L’idée de pouvoir être quelqu’un d’autre ou simplement soi sur Internet, au-delà des convenances du quotidien, n’est pas nouvelle. Cinéma et séries s’en sont emparés. Quant au monde proposé par Hosoda, malgré ses petits points de couleur et ses baleines volantes, il ne fait guère preuve d’une grande imagination. Maquillage criard, robes longues et paillettes caractérisent une Belle 2.0 toute de rose vêtue qui se cherche entre Barbie et la princesse Disney. L’hommage est explicitement rendu à l’oncle Walt quand l’héroïne se rend dans le château de la bête. Les chansons censées ravir des millions de followers ne convainquent pas non plus. La voix japonaise se distingue, certes, mais les mélodies ne se retiennent aucunement et les paroles traduites touchent à la mièvrerie.

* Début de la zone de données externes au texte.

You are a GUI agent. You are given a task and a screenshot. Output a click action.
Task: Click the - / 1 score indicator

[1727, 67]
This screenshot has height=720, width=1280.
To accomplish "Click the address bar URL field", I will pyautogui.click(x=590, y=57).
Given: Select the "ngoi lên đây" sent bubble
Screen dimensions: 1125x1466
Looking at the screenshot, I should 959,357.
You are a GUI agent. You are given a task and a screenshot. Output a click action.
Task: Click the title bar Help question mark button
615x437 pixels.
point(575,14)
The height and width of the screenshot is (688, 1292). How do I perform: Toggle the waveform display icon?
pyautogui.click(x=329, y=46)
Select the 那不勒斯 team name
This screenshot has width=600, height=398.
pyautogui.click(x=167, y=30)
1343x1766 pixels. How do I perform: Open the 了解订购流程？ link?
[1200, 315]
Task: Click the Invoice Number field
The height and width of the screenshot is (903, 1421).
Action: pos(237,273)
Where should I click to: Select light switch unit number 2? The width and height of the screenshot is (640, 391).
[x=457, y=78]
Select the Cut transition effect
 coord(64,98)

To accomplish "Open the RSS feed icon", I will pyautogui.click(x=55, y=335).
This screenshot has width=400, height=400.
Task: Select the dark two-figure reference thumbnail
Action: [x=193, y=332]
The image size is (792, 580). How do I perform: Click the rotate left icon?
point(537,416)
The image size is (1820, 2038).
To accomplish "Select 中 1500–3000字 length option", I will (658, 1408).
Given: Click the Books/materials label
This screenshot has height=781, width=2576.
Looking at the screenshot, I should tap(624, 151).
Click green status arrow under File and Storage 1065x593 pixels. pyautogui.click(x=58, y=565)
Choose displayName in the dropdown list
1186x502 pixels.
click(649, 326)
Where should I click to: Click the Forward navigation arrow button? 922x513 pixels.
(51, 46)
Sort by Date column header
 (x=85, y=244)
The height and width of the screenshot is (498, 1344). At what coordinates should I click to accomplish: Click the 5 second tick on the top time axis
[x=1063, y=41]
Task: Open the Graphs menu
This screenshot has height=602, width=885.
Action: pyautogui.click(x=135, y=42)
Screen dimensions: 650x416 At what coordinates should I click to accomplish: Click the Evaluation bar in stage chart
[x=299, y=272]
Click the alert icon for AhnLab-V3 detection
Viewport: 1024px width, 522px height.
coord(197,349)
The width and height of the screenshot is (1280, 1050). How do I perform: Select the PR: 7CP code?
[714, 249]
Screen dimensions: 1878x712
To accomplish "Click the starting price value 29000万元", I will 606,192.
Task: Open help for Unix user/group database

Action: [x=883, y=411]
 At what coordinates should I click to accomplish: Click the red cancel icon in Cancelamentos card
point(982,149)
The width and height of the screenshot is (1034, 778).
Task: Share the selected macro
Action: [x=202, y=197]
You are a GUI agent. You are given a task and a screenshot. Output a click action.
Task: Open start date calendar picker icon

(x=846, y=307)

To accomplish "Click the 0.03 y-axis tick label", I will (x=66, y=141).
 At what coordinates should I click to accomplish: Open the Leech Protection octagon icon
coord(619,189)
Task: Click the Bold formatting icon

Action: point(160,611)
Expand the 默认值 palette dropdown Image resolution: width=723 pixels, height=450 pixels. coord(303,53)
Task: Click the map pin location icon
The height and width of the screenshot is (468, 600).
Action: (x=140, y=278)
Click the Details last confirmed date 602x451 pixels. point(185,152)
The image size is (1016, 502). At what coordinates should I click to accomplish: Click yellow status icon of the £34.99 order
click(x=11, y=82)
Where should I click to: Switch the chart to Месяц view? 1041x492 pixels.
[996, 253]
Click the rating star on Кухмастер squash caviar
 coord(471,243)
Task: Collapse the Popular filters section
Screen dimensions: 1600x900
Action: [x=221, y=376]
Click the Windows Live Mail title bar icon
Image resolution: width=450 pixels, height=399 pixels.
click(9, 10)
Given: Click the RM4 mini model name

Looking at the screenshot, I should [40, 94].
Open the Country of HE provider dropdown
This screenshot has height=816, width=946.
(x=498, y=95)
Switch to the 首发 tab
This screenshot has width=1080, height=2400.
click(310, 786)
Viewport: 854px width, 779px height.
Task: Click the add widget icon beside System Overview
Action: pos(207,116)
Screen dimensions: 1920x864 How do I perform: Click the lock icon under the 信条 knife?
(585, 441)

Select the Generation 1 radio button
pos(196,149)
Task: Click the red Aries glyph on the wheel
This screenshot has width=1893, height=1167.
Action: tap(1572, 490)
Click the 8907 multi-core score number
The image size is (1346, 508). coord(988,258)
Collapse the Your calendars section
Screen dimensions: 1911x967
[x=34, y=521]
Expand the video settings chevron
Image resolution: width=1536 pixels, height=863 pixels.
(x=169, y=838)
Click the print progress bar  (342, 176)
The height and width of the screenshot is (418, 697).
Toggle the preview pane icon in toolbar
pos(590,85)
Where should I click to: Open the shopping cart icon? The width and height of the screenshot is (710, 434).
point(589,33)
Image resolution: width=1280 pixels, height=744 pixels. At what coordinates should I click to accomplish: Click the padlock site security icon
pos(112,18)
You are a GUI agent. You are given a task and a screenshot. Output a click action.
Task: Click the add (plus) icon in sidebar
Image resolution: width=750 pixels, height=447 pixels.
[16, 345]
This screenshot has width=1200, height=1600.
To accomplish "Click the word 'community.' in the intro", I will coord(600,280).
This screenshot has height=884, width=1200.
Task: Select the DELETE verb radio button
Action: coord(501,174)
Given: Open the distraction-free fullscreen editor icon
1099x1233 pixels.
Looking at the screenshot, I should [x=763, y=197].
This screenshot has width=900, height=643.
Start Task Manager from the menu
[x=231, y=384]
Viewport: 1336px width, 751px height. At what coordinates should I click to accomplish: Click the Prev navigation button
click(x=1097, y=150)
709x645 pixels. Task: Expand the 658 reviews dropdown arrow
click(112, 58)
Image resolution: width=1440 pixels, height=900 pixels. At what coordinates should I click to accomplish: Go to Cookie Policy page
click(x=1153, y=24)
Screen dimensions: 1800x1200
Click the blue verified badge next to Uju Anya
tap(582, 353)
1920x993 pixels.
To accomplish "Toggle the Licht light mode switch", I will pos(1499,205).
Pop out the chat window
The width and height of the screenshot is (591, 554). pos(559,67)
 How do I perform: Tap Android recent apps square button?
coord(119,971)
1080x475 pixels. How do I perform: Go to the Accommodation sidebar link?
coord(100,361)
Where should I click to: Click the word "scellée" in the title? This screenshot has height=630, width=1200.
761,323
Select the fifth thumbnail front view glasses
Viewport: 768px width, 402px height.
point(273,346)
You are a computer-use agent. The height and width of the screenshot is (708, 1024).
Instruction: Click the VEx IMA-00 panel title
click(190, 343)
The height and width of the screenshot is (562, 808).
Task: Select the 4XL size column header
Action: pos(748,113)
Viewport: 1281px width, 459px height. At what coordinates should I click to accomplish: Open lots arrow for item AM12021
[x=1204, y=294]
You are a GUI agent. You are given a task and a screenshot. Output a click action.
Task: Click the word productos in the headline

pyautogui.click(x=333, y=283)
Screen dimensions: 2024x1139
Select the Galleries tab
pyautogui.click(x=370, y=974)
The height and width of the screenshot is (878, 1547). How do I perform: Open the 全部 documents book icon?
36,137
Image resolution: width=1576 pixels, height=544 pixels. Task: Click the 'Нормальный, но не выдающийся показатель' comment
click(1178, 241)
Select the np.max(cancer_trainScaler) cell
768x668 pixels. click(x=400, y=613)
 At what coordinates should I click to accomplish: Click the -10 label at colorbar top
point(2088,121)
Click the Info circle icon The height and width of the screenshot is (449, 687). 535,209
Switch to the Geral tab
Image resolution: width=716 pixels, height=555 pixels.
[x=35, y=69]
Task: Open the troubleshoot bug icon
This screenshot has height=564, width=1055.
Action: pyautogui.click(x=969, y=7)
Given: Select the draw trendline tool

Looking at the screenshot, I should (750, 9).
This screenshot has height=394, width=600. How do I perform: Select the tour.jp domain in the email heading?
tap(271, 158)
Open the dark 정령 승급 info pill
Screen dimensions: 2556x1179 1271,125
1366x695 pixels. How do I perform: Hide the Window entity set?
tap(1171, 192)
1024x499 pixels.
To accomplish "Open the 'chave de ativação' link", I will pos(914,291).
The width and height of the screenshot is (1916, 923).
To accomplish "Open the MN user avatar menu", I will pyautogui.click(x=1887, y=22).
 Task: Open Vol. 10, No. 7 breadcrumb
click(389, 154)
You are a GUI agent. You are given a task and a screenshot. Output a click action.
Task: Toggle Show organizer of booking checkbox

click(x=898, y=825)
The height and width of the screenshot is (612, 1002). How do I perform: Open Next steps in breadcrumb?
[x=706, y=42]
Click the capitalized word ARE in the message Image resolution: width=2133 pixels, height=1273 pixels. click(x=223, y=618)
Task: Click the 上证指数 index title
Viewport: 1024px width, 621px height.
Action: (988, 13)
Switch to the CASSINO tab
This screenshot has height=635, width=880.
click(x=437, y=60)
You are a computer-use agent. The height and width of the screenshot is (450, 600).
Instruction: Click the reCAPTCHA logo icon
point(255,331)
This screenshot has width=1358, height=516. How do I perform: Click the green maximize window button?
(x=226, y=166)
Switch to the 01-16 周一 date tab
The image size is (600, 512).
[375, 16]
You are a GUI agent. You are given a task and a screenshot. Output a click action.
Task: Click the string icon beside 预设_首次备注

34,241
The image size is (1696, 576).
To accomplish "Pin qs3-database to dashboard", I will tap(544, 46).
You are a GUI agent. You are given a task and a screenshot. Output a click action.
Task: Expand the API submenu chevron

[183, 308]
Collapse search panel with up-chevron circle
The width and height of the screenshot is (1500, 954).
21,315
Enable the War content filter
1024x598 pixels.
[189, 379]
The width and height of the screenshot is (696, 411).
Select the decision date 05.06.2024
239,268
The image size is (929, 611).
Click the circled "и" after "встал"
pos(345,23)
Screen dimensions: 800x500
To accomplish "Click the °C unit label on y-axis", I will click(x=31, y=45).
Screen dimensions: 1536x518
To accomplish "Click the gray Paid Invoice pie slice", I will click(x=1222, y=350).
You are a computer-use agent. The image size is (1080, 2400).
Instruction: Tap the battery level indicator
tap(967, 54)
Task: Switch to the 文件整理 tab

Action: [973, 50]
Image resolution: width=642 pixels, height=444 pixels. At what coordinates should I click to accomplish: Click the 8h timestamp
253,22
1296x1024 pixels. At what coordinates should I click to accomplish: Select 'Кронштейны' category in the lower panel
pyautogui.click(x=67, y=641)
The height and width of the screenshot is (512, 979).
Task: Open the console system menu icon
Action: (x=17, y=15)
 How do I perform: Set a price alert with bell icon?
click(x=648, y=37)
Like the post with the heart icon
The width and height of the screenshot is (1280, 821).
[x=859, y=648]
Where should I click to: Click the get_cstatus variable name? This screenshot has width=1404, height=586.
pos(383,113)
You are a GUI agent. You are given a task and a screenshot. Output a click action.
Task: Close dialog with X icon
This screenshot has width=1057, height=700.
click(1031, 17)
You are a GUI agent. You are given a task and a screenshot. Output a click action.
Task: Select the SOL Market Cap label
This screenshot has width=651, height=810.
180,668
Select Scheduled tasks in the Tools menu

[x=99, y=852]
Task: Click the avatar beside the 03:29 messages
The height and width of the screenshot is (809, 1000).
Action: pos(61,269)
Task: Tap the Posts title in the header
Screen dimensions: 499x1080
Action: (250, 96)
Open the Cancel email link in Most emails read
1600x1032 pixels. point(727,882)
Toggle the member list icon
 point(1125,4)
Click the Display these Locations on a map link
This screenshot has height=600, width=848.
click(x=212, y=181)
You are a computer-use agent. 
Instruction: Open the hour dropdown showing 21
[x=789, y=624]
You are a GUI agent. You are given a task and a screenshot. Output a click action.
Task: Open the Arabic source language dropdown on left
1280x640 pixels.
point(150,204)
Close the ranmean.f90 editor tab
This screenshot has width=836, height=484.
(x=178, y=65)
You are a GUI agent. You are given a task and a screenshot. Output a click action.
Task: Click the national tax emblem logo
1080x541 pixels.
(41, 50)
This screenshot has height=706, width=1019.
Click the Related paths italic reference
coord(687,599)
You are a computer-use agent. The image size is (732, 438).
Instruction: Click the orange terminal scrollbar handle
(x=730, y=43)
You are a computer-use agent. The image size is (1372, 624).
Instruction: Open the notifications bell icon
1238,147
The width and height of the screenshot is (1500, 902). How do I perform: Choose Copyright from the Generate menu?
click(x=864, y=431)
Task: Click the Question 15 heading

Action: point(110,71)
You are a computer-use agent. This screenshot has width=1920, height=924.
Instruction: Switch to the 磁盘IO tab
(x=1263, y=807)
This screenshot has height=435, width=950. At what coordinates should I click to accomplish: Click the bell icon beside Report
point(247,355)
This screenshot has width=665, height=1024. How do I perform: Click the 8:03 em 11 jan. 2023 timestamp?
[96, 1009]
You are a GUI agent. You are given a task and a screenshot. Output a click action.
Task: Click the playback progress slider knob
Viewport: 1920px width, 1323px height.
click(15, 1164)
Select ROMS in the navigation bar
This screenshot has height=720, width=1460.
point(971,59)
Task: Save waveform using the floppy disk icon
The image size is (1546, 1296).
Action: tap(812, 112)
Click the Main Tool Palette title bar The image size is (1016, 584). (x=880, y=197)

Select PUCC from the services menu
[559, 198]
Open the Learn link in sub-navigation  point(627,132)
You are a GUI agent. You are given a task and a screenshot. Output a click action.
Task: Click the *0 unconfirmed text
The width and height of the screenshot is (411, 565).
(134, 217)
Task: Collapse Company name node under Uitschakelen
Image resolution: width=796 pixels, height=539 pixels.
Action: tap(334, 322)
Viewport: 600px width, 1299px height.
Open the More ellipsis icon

C’est quand il décrit et dessine le « réel » que le réalisateur devient meilleur. On se raccroche à des détails qui n’ont l’air de rien, mais titillent l’émotion : l’essor subtil d’un nuage dans le ciel, la patte amputée d’un chien fidèle, une déclaration rougissante, un bras que l’on retient. Malgré des membres surdimensionnés, ses humains demeurent plaisants. Si leurs pleurnicheries agacent, leurs maladresses appellent à l’empathie. D’autant plus que les situations qu’ils affrontent sont graves, voire violentes. En dépit de ces louables efforts, Hosoda n’égale pas encore la rondeur, la poésie et l’inventivité du grand maître Miyazaki.